Beeindruckende Bilder von der Stunde Null

Wilma Ohly vom Museumsverein begrüßt die etwa 120 Besucher der Filmvorführung "Als die Amerikaner kamen" im Alten Lyzeum in Olpe.
Wilma Ohly vom Museumsverein begrüßt die etwa 120 Besucher der Filmvorführung "Als die Amerikaner kamen" im Alten Lyzeum in Olpe.
Foto: WP

Olpe/Kreis Olpe..  Keine Frage: Das Kriegsende im Sauerland interessiert die Bürger im Kreis Olpe, auch nach 70 Jahren. Und nicht nur die Älteren, die den Untergang des dritten Reiches damals miterlebt haben, auch viele Jüngere sind interessiert daran, was damals vor der eigenen Haustür passierte. So mussten am Dienstag Abend im Alten Lyzeum erst einmal zusätzliche Stühle für die rund 120 Besucher im Vortragssaal gestellt werden, bevor das LWL-Medienzentrum aus Münster in Zusammenarbeit mit dem Förderverein Stadtmuseum seine neueste Dokumentation mit dem Titel „Als die Amerikaner kamen“ zeigen konnte.

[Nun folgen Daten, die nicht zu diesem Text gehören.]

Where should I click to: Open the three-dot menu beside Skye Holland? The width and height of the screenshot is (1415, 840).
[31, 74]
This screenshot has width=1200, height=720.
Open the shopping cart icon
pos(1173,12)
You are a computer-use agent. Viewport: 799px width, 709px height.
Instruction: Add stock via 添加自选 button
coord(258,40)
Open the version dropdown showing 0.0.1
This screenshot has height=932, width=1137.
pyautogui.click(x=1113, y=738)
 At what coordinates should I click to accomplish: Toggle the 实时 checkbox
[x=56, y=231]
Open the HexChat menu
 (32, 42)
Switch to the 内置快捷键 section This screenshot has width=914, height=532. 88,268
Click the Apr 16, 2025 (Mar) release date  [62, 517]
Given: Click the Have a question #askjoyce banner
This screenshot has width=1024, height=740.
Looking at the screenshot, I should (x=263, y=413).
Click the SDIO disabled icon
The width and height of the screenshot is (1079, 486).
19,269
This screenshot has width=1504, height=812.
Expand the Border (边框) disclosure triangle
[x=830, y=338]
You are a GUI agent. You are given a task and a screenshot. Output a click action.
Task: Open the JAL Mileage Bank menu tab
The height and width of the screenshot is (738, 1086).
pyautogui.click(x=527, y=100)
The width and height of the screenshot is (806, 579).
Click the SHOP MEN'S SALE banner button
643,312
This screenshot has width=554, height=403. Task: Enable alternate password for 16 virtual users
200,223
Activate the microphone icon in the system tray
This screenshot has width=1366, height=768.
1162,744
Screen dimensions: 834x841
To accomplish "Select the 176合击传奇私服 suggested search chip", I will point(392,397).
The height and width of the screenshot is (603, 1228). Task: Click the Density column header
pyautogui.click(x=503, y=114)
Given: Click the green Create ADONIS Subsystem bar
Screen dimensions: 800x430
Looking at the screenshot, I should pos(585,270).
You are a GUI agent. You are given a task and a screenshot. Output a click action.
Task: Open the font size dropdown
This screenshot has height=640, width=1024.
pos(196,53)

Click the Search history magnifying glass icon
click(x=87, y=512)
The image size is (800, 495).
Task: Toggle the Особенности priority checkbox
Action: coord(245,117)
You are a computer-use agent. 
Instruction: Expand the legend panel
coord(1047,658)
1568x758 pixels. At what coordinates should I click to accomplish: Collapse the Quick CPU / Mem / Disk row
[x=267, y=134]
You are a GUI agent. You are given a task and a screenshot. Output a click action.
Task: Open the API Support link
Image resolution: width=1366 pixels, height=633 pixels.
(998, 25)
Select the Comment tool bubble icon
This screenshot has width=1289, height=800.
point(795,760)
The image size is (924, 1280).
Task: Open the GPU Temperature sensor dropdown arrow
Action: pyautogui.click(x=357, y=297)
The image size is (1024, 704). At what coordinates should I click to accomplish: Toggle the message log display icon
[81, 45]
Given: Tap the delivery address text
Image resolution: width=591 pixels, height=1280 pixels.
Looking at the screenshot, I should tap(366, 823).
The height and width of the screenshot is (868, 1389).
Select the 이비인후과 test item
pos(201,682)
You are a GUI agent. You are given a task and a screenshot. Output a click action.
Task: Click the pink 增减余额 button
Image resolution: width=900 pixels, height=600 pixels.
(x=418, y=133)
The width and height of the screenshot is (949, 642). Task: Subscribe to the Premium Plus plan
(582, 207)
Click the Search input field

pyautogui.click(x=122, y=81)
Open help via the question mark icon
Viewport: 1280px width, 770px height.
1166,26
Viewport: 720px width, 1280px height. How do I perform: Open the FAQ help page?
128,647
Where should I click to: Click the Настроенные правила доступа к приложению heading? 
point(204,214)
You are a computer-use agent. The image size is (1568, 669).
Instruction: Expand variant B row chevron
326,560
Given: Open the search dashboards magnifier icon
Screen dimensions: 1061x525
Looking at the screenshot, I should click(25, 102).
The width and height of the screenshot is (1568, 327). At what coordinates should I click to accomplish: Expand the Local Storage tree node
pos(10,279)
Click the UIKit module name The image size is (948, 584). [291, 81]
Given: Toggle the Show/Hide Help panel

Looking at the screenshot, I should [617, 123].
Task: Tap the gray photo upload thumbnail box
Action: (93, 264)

Gut 55 Minuten lang liefert die Dokumentation bewegte Schwarz-Weiß-Bilder über die letzten Kriegswochen im Frühjahr 1945 in Westfalen. Auch die Dörfer des Sauerlands wurden im März/April ‘45 von amerikanischen Soldaten zum Teil gegen deutschen Widerstand, zum Teil kampflos erobert. Begleitet wurden sie von Kamerateams, die die Besetzung der Region zwischen Ruhr und Weser auf Film festhalten. „Eingebettet“ in die vorrückenden Einheiten drehten die Kameraleute Bilder von Sieg und Niederlage, Ende und Neuanfang des Jahres 1945.

Es gibt einige Fotos aus jener Zeit, aber echtes Filmmaterial war bis jetzt nicht bekannt. Denn die Reste der Deutschen Wehrmacht und die Zivilbevölkerung hatten damals andere Sorgen, als zur Filmkamera zu greifen. „Wir saßen voller Angst in Bunkern und Kellern“, erinnert sich Wilma Ohly, Vorsitzende des Museumsvereins.

Kaum Ausschnitte aus dem Kreis

So hatten viele Besucher im Lyzeum auf längere Filmausschnitte aus dem Kreis oder vielleicht sogar aus dem eigenen Dorf oder Wohnviertel gehofft. Hier blieb der Film hinter den Erwartungen zurück. Bis auf einige, kurze Sequenzen aus Würdinghausen, wo unter der zerstörten Eisenbahnbrücke gekämpft wird, aus Altenhundem, wo das Vorrücken in der heutigen Helmut-Kumpf-Straße zu sehen ist, oder aus Elspe, wo zerstörte Häuser nach der Einnahme durch die Amerikaner gezeigt werden, gibt es kaum Ausschnitte aus dem Kreisgebiet. Der Schwerpunkt liegt mehr auf den Städten des Ruhrgebiets, der Zerstörung des Bahnhofs in Hamm oder der Schließung des Ruhrkessels bei Lippstadt. „Ein beeindruckender Film, aber leider zu wenige Bilder aus Olpe“, so auch ein 15-Jähriger Filmbesucher nach der Vorführung.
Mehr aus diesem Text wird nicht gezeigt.